Brisk trading pushes prices up
Commodities market became livelier during the week ending on October 12 with formal launching of sales of sacrificial animals as men, women and children watched with enthusiasm ‘cattle walk’ on decorated ramps at Mawaishi Mandi, a temporary market of sacrificial animals off Super Highway.
As 88-kg heavy he-goat and 1425kg magnificent bull lured the watchers, animal sellers readied themselves for securing the best price for their animals. But alongside, they also struck deals with commodities traders for ensuring supply of wheat, maize, gram, jowar (sorghum/milo) and gram flour. Retailer shopkeepers across the city also made additional pre-Baqra Eid buying of these and other food items including pulses and spices. The prices moved northwards.
Prices of Chakki atta (or wheat flour produced at small grinding mills and containing a higher percentage of bran) rose to Rs400 per 10kg registering a big increase of Rs3-4 per kg within a week. Chakki owners said they had to raise the price because Sindh Food Department was not releasing their quotas of subsidised wheat and they had to buy wheat from the open market at no less than Rs3050 per 100kg.

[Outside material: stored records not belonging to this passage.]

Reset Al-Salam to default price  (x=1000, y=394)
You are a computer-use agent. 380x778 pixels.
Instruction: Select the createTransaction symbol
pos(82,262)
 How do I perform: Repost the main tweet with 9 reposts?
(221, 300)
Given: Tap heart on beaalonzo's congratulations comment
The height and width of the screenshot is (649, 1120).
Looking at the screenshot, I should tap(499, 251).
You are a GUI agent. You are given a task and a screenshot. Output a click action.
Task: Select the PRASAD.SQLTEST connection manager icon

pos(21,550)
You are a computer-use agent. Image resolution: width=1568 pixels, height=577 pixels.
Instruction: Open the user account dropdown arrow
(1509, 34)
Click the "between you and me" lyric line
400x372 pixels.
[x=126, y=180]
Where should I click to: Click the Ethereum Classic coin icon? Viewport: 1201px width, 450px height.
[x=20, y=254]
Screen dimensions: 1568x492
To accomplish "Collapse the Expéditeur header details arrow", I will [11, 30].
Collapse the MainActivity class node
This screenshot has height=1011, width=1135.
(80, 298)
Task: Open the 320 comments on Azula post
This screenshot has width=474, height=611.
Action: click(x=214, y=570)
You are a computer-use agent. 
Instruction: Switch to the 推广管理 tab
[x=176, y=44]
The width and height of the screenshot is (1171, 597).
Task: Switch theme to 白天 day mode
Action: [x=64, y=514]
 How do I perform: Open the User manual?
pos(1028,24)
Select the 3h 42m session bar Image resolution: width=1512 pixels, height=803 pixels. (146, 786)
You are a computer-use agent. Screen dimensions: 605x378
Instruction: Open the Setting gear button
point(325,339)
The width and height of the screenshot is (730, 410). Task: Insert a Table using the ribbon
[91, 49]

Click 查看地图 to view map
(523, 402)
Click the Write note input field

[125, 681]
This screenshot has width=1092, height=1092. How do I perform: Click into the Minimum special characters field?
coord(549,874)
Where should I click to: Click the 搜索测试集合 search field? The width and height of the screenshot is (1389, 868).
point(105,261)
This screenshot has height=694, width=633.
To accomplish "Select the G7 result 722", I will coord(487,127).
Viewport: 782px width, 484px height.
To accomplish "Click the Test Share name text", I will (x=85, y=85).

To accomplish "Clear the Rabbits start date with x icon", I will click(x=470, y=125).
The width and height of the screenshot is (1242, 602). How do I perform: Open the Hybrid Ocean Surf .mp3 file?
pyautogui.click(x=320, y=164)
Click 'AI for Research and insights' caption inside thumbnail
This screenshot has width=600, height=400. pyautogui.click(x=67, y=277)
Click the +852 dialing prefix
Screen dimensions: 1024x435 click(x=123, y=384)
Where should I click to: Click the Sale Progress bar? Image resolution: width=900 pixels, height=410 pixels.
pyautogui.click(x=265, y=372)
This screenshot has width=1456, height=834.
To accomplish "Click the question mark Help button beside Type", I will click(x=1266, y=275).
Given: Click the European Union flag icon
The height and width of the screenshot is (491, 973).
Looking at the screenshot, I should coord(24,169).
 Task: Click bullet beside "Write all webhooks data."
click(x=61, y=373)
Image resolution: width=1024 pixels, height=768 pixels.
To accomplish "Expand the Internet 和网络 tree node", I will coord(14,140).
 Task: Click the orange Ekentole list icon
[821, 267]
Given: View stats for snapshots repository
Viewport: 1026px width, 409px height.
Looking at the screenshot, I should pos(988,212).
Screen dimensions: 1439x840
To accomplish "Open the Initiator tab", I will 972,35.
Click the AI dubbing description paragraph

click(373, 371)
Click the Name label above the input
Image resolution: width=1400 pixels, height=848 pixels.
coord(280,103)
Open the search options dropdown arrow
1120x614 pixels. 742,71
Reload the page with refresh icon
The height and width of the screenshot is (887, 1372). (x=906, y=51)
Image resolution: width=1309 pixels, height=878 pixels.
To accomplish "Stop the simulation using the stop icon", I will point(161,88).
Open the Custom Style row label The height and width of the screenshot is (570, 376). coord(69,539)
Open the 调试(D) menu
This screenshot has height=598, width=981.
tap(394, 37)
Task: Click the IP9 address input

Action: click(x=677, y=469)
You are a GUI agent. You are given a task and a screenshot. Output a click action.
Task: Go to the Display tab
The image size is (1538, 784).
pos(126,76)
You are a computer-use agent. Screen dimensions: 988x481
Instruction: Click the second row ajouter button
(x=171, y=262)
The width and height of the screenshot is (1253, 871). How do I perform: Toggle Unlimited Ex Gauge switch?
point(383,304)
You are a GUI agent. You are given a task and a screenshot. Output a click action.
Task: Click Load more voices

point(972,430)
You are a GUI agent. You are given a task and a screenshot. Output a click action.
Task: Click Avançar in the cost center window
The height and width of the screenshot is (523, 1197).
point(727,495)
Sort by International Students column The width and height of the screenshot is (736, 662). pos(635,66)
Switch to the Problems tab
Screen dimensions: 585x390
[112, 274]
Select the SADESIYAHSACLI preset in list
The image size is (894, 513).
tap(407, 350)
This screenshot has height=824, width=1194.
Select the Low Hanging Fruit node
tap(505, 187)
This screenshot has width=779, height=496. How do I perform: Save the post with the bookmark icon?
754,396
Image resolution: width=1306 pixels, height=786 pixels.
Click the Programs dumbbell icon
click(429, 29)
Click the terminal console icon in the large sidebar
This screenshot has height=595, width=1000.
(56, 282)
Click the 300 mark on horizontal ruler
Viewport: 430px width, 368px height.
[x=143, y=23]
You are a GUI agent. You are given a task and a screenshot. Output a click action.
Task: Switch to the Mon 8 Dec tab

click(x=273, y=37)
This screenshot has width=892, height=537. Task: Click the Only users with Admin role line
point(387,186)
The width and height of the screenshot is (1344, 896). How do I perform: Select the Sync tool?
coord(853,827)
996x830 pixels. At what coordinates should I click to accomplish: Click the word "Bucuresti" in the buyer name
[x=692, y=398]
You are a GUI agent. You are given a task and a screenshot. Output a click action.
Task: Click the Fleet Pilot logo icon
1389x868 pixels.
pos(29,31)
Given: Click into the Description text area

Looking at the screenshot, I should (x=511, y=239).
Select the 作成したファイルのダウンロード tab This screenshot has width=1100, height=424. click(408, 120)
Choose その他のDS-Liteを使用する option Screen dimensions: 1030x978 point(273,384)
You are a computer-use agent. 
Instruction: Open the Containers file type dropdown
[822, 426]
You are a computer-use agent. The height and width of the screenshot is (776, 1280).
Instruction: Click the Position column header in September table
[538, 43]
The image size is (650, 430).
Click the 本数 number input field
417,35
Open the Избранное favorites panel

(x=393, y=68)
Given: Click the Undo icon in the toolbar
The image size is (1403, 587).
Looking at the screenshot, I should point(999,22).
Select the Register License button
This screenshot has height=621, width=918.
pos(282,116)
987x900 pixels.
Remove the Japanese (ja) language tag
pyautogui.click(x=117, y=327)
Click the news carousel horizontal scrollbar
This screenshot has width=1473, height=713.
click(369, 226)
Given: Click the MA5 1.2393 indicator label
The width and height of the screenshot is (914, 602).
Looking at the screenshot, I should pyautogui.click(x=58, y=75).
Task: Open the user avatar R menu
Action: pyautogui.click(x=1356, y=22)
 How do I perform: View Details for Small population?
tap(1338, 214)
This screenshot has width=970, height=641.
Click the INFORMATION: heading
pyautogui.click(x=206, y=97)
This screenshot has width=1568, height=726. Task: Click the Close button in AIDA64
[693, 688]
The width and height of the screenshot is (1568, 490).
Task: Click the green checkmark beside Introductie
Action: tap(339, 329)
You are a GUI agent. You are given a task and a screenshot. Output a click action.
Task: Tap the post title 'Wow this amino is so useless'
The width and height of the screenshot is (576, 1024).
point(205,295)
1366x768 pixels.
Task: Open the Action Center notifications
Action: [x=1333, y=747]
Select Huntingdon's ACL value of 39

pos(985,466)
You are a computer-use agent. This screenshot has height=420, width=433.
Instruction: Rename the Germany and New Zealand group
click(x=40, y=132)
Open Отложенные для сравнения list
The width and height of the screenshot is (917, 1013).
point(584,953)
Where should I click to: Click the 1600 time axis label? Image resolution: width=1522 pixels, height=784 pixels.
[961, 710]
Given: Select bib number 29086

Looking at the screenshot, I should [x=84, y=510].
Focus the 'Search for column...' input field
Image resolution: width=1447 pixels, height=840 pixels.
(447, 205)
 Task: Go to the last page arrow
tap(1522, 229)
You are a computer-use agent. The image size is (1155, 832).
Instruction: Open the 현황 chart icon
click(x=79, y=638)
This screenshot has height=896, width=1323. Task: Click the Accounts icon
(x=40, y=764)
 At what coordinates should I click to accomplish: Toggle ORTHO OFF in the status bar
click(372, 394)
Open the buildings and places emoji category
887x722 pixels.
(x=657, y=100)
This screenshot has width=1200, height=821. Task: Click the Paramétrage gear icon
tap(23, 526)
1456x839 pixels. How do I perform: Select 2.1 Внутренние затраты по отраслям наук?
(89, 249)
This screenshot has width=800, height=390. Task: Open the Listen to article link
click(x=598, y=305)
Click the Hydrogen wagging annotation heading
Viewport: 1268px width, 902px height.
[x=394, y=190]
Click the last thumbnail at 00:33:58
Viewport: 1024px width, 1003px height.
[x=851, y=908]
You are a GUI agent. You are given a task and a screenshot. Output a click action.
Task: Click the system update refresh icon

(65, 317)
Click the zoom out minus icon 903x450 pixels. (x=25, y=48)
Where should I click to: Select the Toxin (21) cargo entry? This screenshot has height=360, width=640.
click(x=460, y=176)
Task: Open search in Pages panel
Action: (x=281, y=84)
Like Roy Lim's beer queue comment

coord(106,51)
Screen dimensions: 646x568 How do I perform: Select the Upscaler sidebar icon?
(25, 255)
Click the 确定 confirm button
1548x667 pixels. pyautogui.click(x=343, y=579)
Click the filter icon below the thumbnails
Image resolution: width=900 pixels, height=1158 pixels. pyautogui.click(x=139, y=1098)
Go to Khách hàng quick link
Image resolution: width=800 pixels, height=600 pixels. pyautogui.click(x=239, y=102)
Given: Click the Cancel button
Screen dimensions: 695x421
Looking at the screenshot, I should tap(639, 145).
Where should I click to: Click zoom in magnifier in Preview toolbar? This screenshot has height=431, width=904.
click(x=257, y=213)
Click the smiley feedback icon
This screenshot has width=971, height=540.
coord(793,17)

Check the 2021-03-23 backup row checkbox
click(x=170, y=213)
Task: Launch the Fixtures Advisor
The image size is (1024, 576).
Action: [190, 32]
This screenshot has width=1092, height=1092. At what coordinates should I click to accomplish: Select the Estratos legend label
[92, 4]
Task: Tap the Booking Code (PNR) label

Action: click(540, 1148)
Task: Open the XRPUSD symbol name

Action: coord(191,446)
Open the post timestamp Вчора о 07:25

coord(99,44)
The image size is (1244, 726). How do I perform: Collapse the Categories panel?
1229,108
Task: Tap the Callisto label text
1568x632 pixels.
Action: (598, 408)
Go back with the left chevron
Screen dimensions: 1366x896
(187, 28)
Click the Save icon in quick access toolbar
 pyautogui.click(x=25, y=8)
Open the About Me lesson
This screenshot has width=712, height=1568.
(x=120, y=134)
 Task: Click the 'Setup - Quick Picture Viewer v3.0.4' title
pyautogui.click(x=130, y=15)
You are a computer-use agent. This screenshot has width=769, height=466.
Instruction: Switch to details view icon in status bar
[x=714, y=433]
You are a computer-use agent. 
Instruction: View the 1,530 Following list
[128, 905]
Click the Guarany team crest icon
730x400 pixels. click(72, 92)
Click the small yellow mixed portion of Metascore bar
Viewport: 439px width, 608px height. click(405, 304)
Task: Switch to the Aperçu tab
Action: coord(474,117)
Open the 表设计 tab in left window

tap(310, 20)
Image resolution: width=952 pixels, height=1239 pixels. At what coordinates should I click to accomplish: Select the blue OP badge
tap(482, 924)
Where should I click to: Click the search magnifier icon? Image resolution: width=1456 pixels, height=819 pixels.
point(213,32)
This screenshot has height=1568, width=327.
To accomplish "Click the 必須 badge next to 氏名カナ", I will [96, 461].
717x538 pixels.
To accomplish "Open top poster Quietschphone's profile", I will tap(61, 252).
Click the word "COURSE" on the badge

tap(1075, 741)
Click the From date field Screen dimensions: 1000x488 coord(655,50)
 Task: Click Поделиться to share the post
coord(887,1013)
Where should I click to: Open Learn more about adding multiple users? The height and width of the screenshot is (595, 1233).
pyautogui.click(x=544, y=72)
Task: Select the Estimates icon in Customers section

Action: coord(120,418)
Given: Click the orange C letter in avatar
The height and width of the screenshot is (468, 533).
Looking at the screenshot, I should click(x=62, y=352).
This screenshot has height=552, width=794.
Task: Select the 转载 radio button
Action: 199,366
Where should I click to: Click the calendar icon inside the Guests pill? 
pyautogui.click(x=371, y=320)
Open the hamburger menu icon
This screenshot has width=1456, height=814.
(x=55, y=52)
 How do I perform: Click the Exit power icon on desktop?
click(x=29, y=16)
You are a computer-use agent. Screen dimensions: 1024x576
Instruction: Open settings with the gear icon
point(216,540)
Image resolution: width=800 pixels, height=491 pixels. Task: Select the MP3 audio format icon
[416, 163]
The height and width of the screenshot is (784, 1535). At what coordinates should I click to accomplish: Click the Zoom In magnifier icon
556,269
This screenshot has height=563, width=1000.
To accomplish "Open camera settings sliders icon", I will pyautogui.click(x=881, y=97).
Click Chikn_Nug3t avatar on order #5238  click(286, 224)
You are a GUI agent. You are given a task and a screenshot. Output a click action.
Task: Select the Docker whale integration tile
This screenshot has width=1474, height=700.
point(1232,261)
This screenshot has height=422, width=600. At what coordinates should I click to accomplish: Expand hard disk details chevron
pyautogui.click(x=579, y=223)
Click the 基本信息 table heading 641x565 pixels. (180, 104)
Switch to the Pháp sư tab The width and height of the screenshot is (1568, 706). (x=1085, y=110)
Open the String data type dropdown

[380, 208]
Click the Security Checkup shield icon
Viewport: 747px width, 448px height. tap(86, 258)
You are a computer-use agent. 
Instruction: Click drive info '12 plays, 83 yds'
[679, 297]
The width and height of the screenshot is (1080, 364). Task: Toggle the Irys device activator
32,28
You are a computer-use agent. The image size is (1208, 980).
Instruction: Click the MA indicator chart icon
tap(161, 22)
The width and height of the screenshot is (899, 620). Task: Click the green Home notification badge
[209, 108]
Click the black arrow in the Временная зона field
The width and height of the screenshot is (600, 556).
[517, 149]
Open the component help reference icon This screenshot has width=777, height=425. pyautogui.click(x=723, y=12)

Ongoing exports of wheat and additional demand by Tandoorwalas ( bread makers) are believed to have been responsible for the recent price hike.
“Little do people realise that thousands of rural people including animal sellers along with working hands of all kinds, people engaged in allied businesses like fodder sellers, transporters, temporary daily-wage workers even large armies of beggars enter Karachi ahead of Baqra-Eid,” said a Karachi-based flour miller. “Roti (tandoor-baked bread) is their main food item. You can realise how much impact it has on wheat demand and on wheat prices.”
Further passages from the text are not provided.